◆ **PAGE EXCERPT**
++++++++++++++++++++

Unlike ‘Blackfish’ and ‘The Cove,’ this animal rights doc is no open-and-shut case.

Eddie Strait

HBO documentary Unlocking the Cage, from directors D.A. Pennebaker and Chris Hegedus, is an animal rights story packaged as a surprisingly gripping legal drama. But you won’t bring it up over dinner.

It’s easy for documentaries to present a case with a clear right side and wrong side, then feed you a healthy dose of moral outrage while everyone is perched on their high horse. Who doesn’t like being told they’re right? 

That’s how recent docs like The Cove and Blackfish garnered enough attention to spark a change. But it isn’t always that simple, and that preaching to the choir presentation doesn’t often endure (see the works of Michael Moore and Dinesh D’Souza). 

Cage follows the Nonhuman Rights Project and its quest to win legal rights for “nonhuman persons.” The group is is led by animal rights lawyer Steven Wise, who has dedicated most of his legal career fighting on behalf of animals.  

Cage covers Wise and the NRP team over the course of 2013-2015, as they build the case for a select number of chimpanzees to receive a habeas corpus, which protects humans against illegal imprisonment. Why doesn’t this matter fall under typical animal welfare laws and regulations? That’s a good question, and it’s one Wise faces countless times in the press and in the courtroom. 

The answer lies in the fact that NRP’s goal isn’t to free a few chimps, but to get a group of animals including elephants and cetaceans (marine mammals such as dolphins and whales) non-person human rights. Watching Wise thread the needle in courtrooms is fairly entertaining and helps show the difficulty of his task. Another element that works in Wise’s favor, and the film’s, is that he gets judges who are varying degrees of sympathetic toward his cause. Even when he doesn’t get the result he wants, there isn’t a true antagonist.

++++++++++++++++++++

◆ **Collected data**
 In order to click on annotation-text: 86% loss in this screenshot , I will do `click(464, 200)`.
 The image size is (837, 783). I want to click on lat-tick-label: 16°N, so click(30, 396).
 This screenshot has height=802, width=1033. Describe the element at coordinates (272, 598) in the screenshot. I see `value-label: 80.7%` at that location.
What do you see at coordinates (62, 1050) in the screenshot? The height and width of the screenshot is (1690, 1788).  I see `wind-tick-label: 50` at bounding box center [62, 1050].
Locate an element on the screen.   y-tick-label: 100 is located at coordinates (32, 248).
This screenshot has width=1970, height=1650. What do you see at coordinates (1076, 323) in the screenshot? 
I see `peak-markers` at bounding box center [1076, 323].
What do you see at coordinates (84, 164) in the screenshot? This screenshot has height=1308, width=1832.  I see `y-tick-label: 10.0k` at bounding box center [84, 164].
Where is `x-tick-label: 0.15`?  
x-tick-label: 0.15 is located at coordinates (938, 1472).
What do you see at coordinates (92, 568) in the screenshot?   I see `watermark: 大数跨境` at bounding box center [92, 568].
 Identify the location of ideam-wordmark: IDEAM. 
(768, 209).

++++++++++++++++++++

◆ **WHAT YOU WILL DO**
Write the next part of the review of Unlocking the Cage, picking up right after its final sentence.

◆ **RESPONSE**
The main roadblocks are precedents, the slippery slope their victory could lead to. One of Wise’s goals is to find a judge willing to break through a barrier, and that eventually saps the film of drama. The law allows Wise to try his case as many times as he wants to, so persistence is almost as important as anything else he can bring to court. 

And his persistence is tested often, whether it’s because an older chimp passed away before a court date or judges simply rejected the case altogether. Some of your enjoyment of the film will boil down to how much you enjoy watching people pick themselves up off the mat.

The aspect of the case that elevates the film into something stickier is the parable to human rights. Wise’s case references other points where people, namely slaves, had to go through the courts to get fundamental rights. It’s an unavoidable comparison, and one that the film unfortunately doesn’t explore. But it’s there lingering over the proceedings.

The doc will inspire anger at the slow-turning wheel of progress. But it will also remind you that there will always be people fighting the good fight.

Cage isn’t as impactful as call-to-arms films like The Cove or Blackfish, but those movies had a clear morality with obvious solutions. Wise’s activism is much more nuanced and deals in gray areas. If the result doesn’t immediately smack your conscience, that’s because the answer is still evolving.